Some records
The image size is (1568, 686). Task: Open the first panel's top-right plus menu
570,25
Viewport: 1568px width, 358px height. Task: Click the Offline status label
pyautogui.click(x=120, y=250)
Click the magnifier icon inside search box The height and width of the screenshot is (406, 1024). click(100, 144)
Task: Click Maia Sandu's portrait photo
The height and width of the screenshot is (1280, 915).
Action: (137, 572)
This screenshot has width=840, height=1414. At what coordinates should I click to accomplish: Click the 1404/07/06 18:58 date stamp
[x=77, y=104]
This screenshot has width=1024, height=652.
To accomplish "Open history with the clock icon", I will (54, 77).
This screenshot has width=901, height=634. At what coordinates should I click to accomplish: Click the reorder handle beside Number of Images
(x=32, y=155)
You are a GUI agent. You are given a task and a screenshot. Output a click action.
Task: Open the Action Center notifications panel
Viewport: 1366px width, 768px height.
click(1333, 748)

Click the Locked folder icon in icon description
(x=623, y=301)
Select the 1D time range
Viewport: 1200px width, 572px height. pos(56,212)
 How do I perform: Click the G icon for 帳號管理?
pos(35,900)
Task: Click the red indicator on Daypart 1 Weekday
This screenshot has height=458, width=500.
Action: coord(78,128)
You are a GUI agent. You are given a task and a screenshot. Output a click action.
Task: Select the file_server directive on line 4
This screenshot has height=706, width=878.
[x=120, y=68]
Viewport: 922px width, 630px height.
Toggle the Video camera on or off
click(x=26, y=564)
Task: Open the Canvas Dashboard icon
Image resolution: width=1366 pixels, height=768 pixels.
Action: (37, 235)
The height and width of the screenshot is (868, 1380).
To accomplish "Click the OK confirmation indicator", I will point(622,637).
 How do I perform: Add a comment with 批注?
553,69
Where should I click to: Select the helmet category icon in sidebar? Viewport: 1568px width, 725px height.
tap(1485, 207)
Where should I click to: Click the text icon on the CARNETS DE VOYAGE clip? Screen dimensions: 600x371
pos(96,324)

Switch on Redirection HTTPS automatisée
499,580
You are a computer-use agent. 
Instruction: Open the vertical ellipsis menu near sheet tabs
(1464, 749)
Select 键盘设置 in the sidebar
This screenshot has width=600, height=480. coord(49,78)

--- PROBLEM REQUIREMENTS ---
Recast the items above as a numbered list, omitting any blank lines.

--- RESULT FOR THIS TASK ---
1. The image size is (1568, 686). Task: Open the first panel's top-right plus menu
2. 570,25
3. Viewport: 1568px width, 358px height. Task: Click the Offline status label
4. pyautogui.click(x=120, y=250)
5. Click the magnifier icon inside search box The height and width of the screenshot is (406, 1024). click(100, 144)
6. Task: Click Maia Sandu's portrait photo
7. The height and width of the screenshot is (1280, 915).
8. Action: (137, 572)
9. This screenshot has width=840, height=1414. At what coordinates should I click to accomplish: Click the 1404/07/06 18:58 date stamp
10. [x=77, y=104]
11. This screenshot has width=1024, height=652.
12. To accomplish "Open history with the clock icon", I will (54, 77).
13. This screenshot has width=901, height=634. At what coordinates should I click to accomplish: Click the reorder handle beside Number of Images
14. (x=32, y=155)
15. You are a GUI agent. You are given a task and a screenshot. Output a click action.
16. Task: Open the Action Center notifications panel
17. Viewport: 1366px width, 768px height.
18. click(1333, 748)
19. Click the Locked folder icon in icon description
20. (x=623, y=301)
21. Select the 1D time range
22. Viewport: 1200px width, 572px height. pos(56,212)
23.  How do I perform: Click the G icon for 帳號管理?
24. pos(35,900)
25. Task: Click the red indicator on Daypart 1 Weekday
26. This screenshot has height=458, width=500.
27. Action: coord(78,128)
28. You are a GUI agent. You are given a task and a screenshot. Output a click action.
29. Task: Select the file_server directive on line 4
30. This screenshot has height=706, width=878.
31. [x=120, y=68]
32. Viewport: 922px width, 630px height.
33. Toggle the Video camera on or off
34. click(x=26, y=564)
35. Task: Open the Canvas Dashboard icon
36. Image resolution: width=1366 pixels, height=768 pixels.
37. Action: (37, 235)
38. The height and width of the screenshot is (868, 1380).
39. To accomplish "Click the OK confirmation indicator", I will point(622,637).
40.  How do I perform: Add a comment with 批注?
41. 553,69
42. Where should I click to: Select the helmet category icon in sidebar? Viewport: 1568px width, 725px height.
43. tap(1485, 207)
44. Where should I click to: Click the text icon on the CARNETS DE VOYAGE clip? Screen dimensions: 600x371
45. pos(96,324)
46. Switch on Redirection HTTPS automatisée
47. 499,580
48. You are a computer-use agent. 
49. Instruction: Open the vertical ellipsis menu near sheet tabs
50. (1464, 749)
51. Select 键盘设置 in the sidebar
52. This screenshot has width=600, height=480. coord(49,78)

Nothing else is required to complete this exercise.